Abstract

Purpose: To investigate the clinical feasibility of performing concurrent kilovoltage (kV) x‐ray imaging while the patient at the treatment position was irradiated by megavoltage (MV) beams. Method and Materials: Anatomical visibility and contrast details in kV images acquired with and without concurrent MV irradiations were compared. An on‐board imager (OBI) mounted to the gantry of a Varian 21EX Linac with an electronic portal imager (EPI) was used in this study. A pelvis (Rando) and a contrast (Vegas) phantoms were placed near the treatment isocenter with a detector‐to‐isocenter distance of 50 cm.
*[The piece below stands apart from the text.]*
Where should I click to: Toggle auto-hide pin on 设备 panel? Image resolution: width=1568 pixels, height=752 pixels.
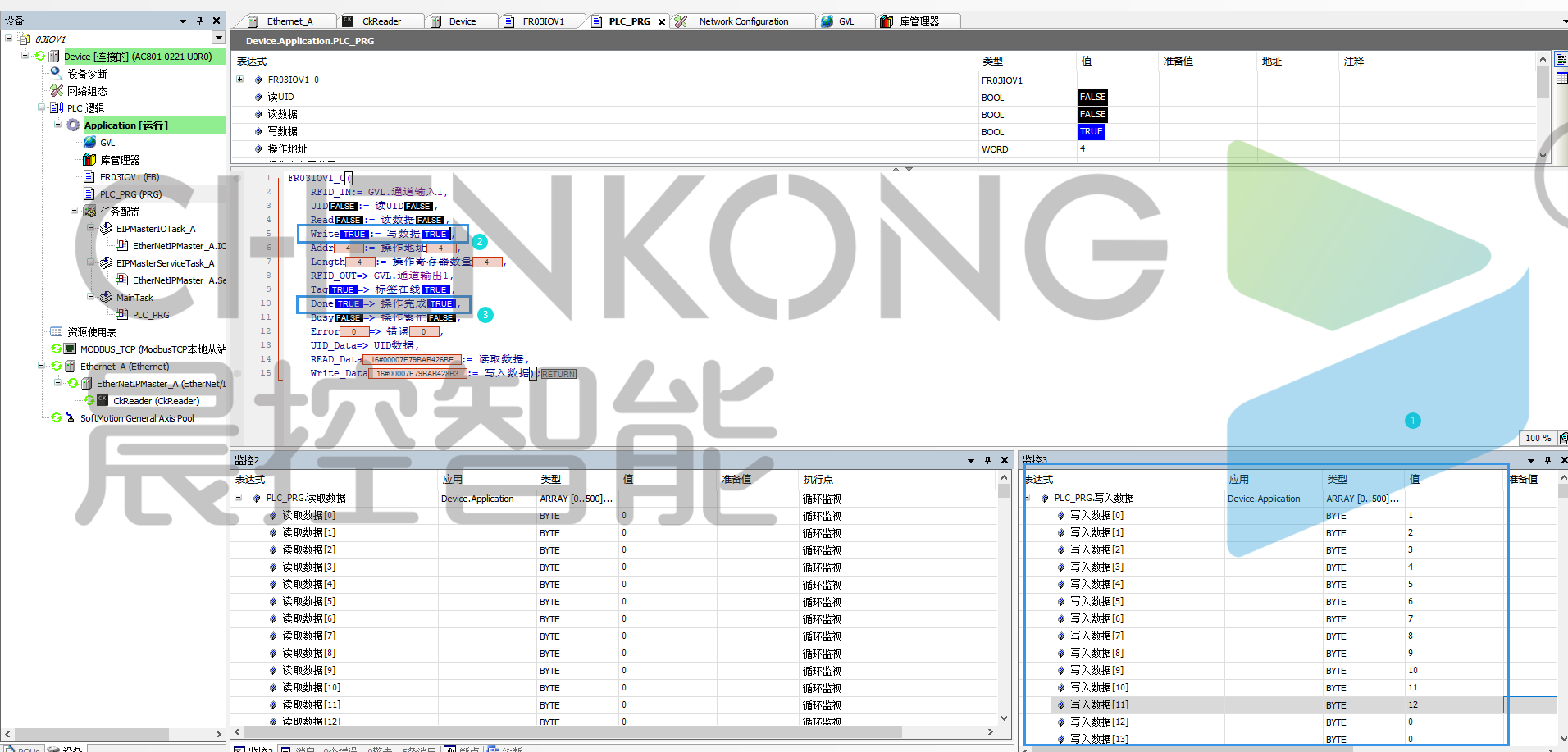pyautogui.click(x=199, y=21)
The effect of MV beam and its dose rate on noise‐to‐signal ratio (NSR), defined as the ratio of the standard deviation to the mean pixel value in a region‐of‐interest (ROI), and relative contrast, defined as the ratio of mean pixel values between the signal ROI and the background ROI, were studied based on Vegas phantom. Results: Scattering MV beams and electronic noises due to kV detector scanning rate and MV beam pulse rate are two major factors affect the concurrent kV image quality. The calculated NSR increases as dose rate increases. Compared to kV images without concurrent MV irradiation, the NSRs of the contrast phantom were increased by a factor of 2.6 with 300MU/min MV beams and 4.5 with 600MU/min MV beams. However, the relative contrasts were increased by a factor of 1.02 with 300MU/min MV beam and 1.06 with 600MU/min MV beam. Conclusion: It is clinically feasible to acquire concurrent kV images during treatment with MV beams. The kV image quality may be improved by minimizing MV scattering effect and by correcting electronic noises. The ability to take kV images with concurrent MV irradiation allows real‐time verification and tracking of moving target during the gated treatment.Partially supported by a research grant from Varian Medical Systems.